**EXERCISE AIM**
Turn the lines of the records from the line containing "Task: Check the box for contest ID 355" through the end of the records, both included, into a JSON list of strings with one string per line and blank lines omitted. Leave the pictures out.

**TASK INPUTS**
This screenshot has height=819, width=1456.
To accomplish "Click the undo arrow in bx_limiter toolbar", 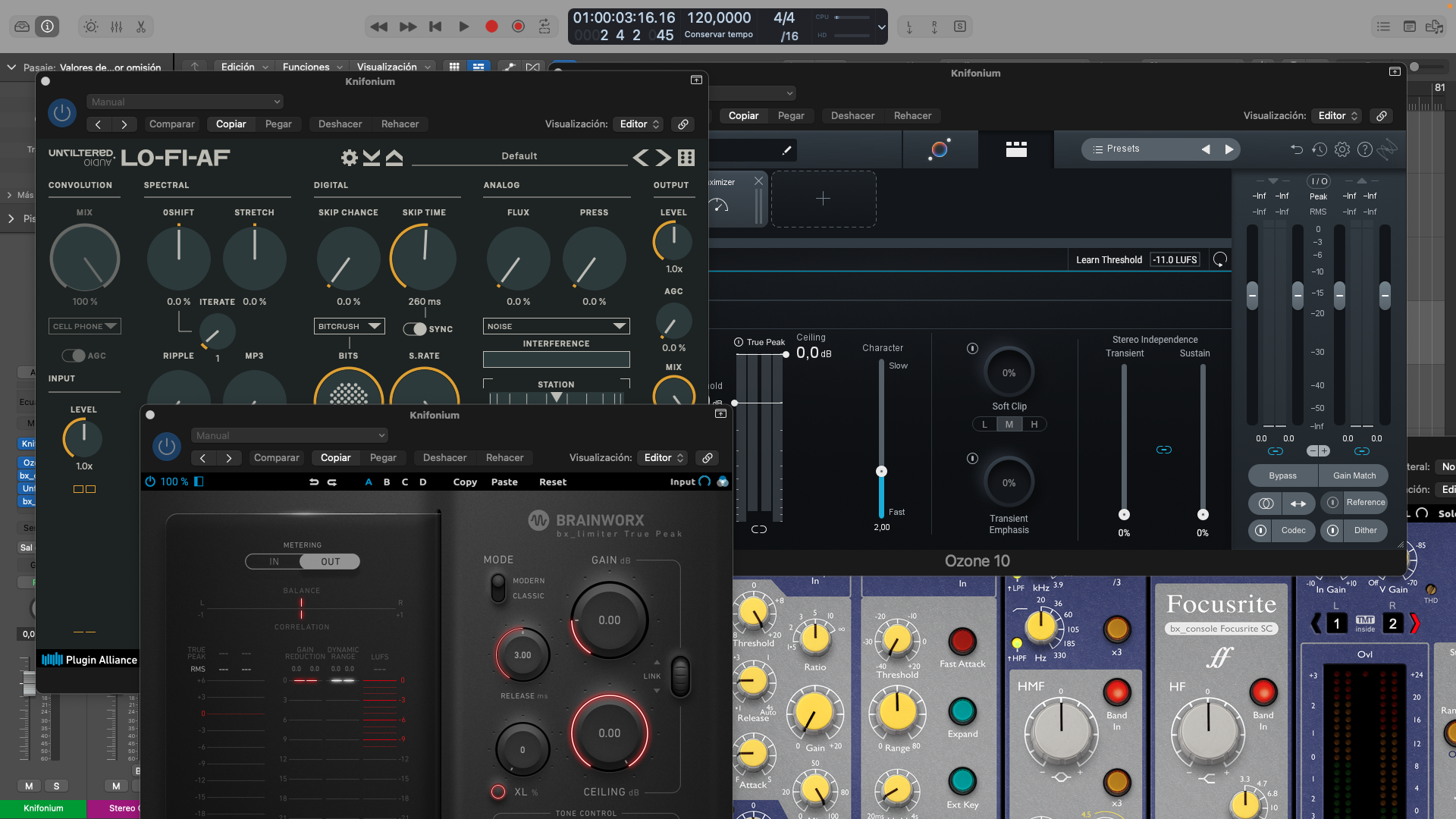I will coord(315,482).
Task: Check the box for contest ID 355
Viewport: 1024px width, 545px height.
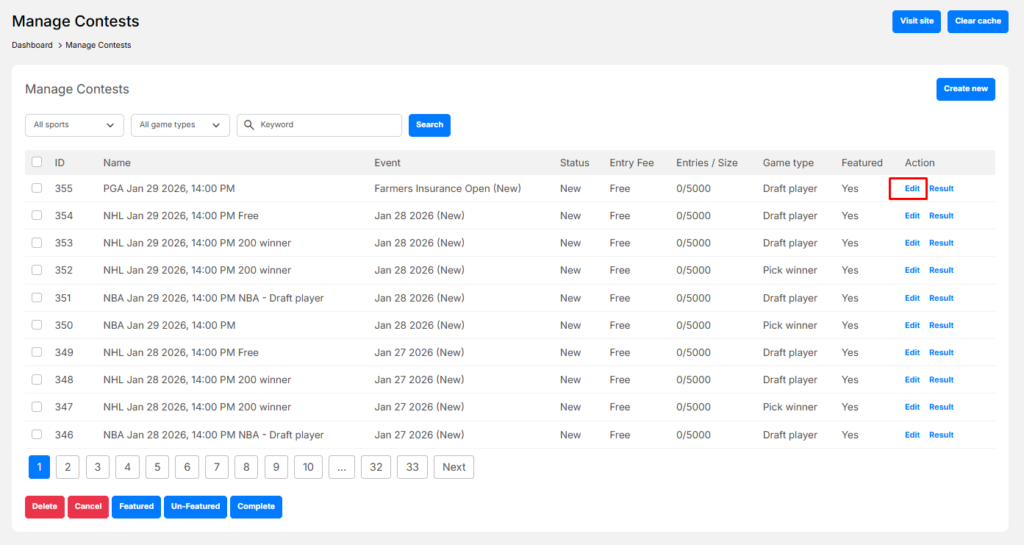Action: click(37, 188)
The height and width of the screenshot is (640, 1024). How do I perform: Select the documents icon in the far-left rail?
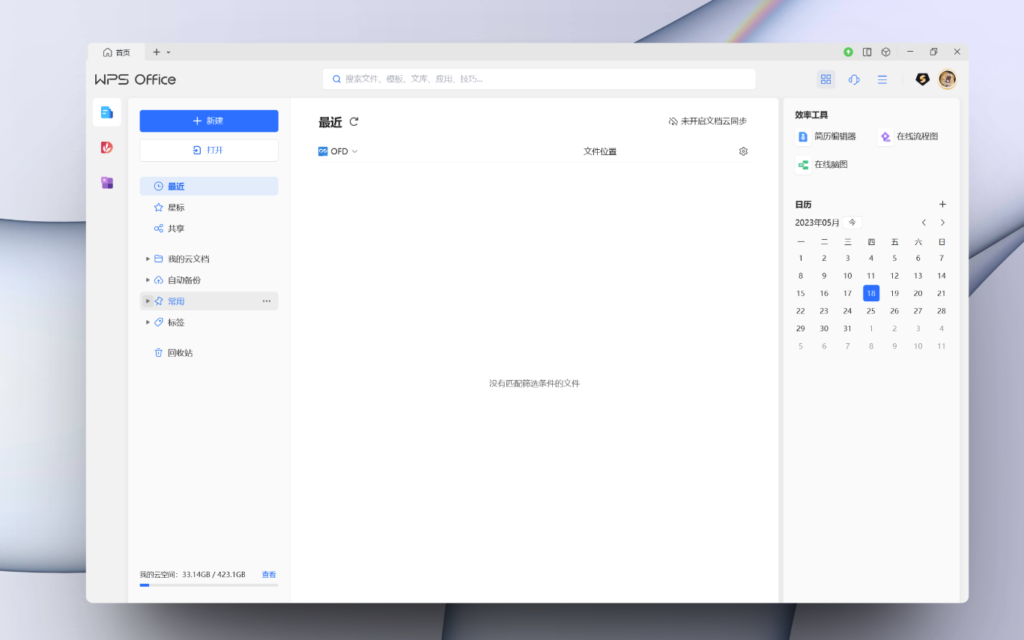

**FULL ANSWER**
[
  "Task: Check the box for contest ID 355",
  "Viewport: 1024px width, 545px height.",
  "Action: click(37, 188)",
  "The height and width of the screenshot is (640, 1024). How do I perform: Select the documents icon in the far-left rail?"
]